▶ **What is asked**
Could you reproduce every one of the records below, line for line, without changing a single character?
● ● ● ●
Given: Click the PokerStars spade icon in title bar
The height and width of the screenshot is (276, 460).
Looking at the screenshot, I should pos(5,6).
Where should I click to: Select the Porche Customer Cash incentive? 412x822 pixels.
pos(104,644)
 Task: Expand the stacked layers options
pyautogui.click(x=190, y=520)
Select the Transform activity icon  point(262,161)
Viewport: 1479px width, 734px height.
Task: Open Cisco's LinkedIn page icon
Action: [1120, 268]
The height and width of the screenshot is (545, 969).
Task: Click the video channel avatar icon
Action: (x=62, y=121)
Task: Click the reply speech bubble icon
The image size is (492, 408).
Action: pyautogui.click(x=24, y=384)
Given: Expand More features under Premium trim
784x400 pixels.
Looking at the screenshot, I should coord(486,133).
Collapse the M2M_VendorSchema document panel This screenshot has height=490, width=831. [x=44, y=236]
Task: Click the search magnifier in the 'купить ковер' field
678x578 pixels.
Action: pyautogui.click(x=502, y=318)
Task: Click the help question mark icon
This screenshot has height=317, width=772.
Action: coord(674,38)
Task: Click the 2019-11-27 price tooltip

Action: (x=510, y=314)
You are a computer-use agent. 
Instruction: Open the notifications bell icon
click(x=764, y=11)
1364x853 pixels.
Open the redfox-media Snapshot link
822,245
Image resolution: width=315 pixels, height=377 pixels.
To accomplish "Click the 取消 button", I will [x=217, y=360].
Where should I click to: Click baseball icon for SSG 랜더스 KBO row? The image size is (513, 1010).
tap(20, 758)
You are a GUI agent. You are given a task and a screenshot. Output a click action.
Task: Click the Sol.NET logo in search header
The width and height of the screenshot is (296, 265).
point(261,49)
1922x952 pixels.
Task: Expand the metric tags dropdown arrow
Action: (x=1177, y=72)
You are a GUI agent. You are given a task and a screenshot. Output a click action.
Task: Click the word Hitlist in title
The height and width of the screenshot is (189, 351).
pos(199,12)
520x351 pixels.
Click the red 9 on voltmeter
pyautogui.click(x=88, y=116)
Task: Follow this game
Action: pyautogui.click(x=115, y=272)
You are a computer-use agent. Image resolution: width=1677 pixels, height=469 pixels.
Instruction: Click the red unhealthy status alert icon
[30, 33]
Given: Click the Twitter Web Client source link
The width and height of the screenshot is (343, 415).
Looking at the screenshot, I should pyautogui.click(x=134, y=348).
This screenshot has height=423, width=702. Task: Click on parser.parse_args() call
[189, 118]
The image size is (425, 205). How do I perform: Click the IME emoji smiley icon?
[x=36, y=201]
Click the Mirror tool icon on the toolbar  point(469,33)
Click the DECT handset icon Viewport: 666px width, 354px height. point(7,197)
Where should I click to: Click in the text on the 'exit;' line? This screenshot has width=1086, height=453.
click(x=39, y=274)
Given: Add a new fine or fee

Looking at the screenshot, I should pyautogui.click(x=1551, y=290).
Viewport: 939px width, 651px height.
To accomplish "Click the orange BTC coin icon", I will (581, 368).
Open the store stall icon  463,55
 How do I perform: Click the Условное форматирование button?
● ● ● ●
▶ **Task output**
Given: Click the PokerStars spade icon in title bar
The height and width of the screenshot is (276, 460).
Looking at the screenshot, I should pos(5,6).
Where should I click to: Select the Porche Customer Cash incentive? 412x822 pixels.
pos(104,644)
 Task: Expand the stacked layers options
pyautogui.click(x=190, y=520)
Select the Transform activity icon  point(262,161)
Viewport: 1479px width, 734px height.
Task: Open Cisco's LinkedIn page icon
Action: [1120, 268]
The height and width of the screenshot is (545, 969).
Task: Click the video channel avatar icon
Action: (x=62, y=121)
Task: Click the reply speech bubble icon
The image size is (492, 408).
Action: pyautogui.click(x=24, y=384)
Given: Expand More features under Premium trim
784x400 pixels.
Looking at the screenshot, I should coord(486,133).
Collapse the M2M_VendorSchema document panel This screenshot has height=490, width=831. [x=44, y=236]
Task: Click the search magnifier in the 'купить ковер' field
678x578 pixels.
Action: pyautogui.click(x=502, y=318)
Task: Click the help question mark icon
This screenshot has height=317, width=772.
Action: coord(674,38)
Task: Click the 2019-11-27 price tooltip

Action: (x=510, y=314)
You are a computer-use agent. 
Instruction: Open the notifications bell icon
click(x=764, y=11)
1364x853 pixels.
Open the redfox-media Snapshot link
822,245
Image resolution: width=315 pixels, height=377 pixels.
To accomplish "Click the 取消 button", I will [x=217, y=360].
Where should I click to: Click baseball icon for SSG 랜더스 KBO row? The image size is (513, 1010).
tap(20, 758)
You are a GUI agent. You are given a task and a screenshot. Output a click action.
Task: Click the Sol.NET logo in search header
The width and height of the screenshot is (296, 265).
point(261,49)
1922x952 pixels.
Task: Expand the metric tags dropdown arrow
Action: (x=1177, y=72)
You are a GUI agent. You are given a task and a screenshot. Output a click action.
Task: Click the word Hitlist in title
The height and width of the screenshot is (189, 351).
pos(199,12)
520x351 pixels.
Click the red 9 on voltmeter
pyautogui.click(x=88, y=116)
Task: Follow this game
Action: pyautogui.click(x=115, y=272)
You are a computer-use agent. Image resolution: width=1677 pixels, height=469 pixels.
Instruction: Click the red unhealthy status alert icon
[30, 33]
Given: Click the Twitter Web Client source link
The width and height of the screenshot is (343, 415).
Looking at the screenshot, I should pyautogui.click(x=134, y=348).
This screenshot has height=423, width=702. Task: Click on parser.parse_args() call
[189, 118]
The image size is (425, 205). How do I perform: Click the IME emoji smiley icon?
[x=36, y=201]
Click the Mirror tool icon on the toolbar  point(469,33)
Click the DECT handset icon Viewport: 666px width, 354px height. point(7,197)
Where should I click to: Click in the text on the 'exit;' line? This screenshot has width=1086, height=453.
click(x=39, y=274)
Given: Add a new fine or fee

Looking at the screenshot, I should pyautogui.click(x=1551, y=290).
Viewport: 939px width, 651px height.
To accomplish "Click the orange BTC coin icon", I will (581, 368).
Open the store stall icon  463,55
 How do I perform: Click the Условное форматирование button?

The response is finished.